So many times I’ve seen on facebook and other social media platforms a cry for help for computers running slow or filled with so much malware that the computer is useless to the end user. Everyone wants to know who has the best prices in town and who is the most trustworthy to get the job done right. Owning a repair shop myself, I too have been caught up in the jockeying for position for the business but don’t take on the repair unless I discuss all the options to the possible client first. Maybe now people can share this post with friends or family experiencing minor problems with their PC before engaging the local computer repair shop. Most places today won’t attempt a malware removal as it take time and can be costly so they would rather “format” the PC and start fresh. But thanks to Windows 10 you should be able to do this yourself. But first make sure that the files you want are fully backed up somewhere other than your infected PC. The process I’m about to walk you through is not foolproof and you want to make sure that you don’t lose anything near and dear to you. Okay so assuming you’ve backed up what you needed to, and have all the relevant program disks for re-installation of software you need then you can procceed to clean your PC like a pro!

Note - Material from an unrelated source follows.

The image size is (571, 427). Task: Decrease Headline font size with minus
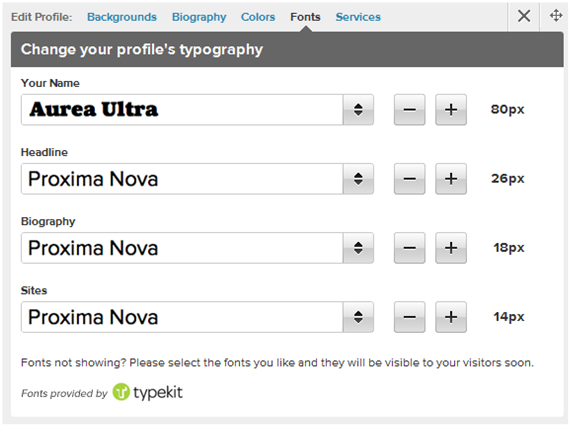(409, 179)
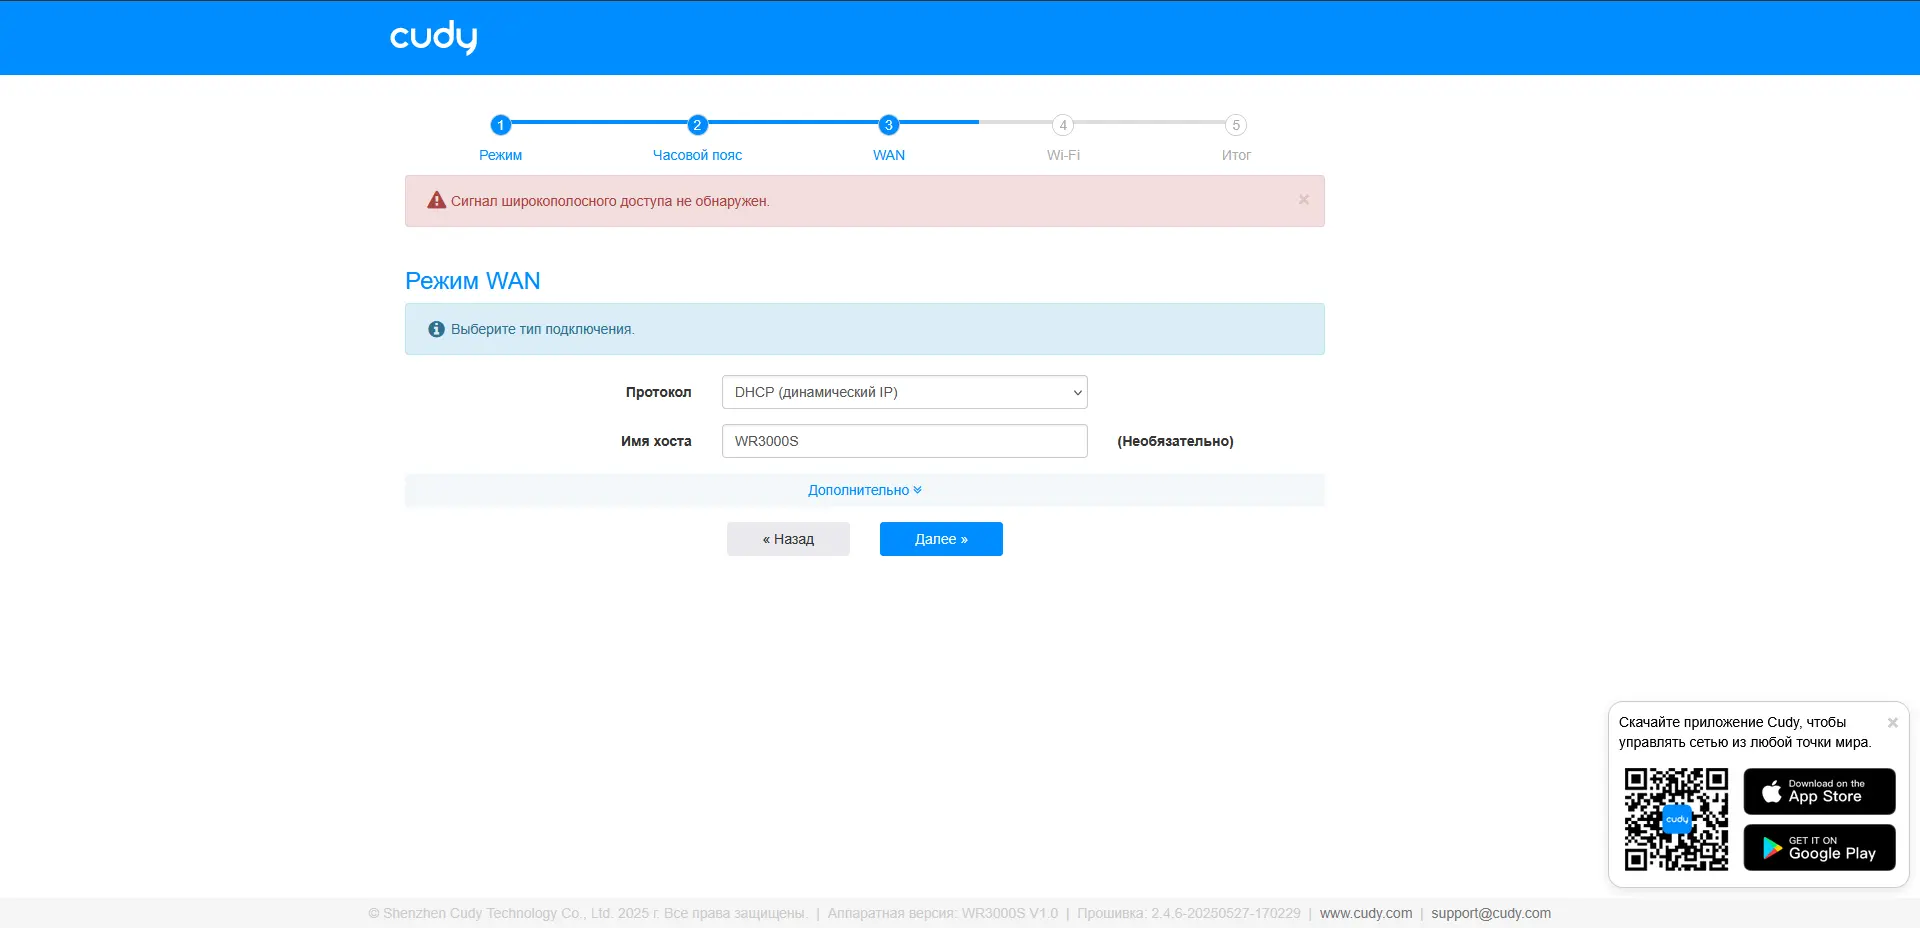The height and width of the screenshot is (928, 1920).
Task: Dismiss the broadband signal warning alert
Action: 1303,200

If you’re able to login to your profile and operate from the destop:
- Right Click on the Windows Logo at the bottom left of the desktop
- Click on Settings
- Click Update & Security
- Click Reset the PC
- Click Get Started and choose your option
You can choose the option to save your files, this will reset the PC and save any documents or pictures you have but will not save any installed program. The only programs installed will be those that the computer came with or comes with a new Windows 10 machine as most of you have been forced by MS to the new OS.
If you can’t get to your desktop or the PC is so bogged down you can use it, you can follow these steps:
Restart the PC but DO NOT login. Press the Windows logo key +L to get to the sign-in screen, then hold the Shift key down while you select Power > Restart in the lower-right corner of the screen. After your PC restarts, select Troubleshoot > Reset this PC.

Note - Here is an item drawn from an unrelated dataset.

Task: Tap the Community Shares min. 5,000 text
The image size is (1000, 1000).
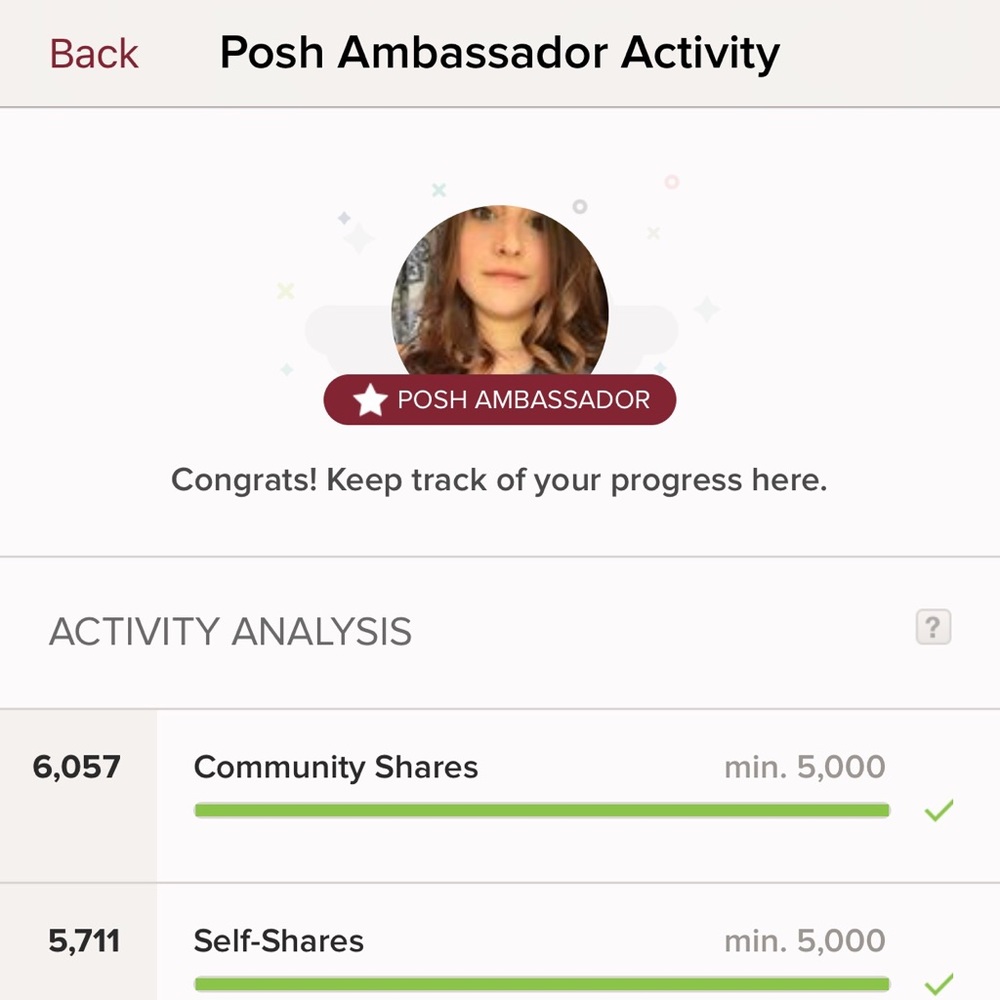Action: [x=805, y=767]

You should now see your options.
If at any time you don’t feel comfortable with attempting this fix, then definitely seek out a professional. Or if the problem persists even after the reset. Nine times out of ten this will mitigate the problem.
See? Windows 10 may not be that bad after all. Just don’t forget, before you start adding your applications back the first thing you should do is install anti malware/virus software. Just in case the program you’re using is the one that caused the issue in the first place.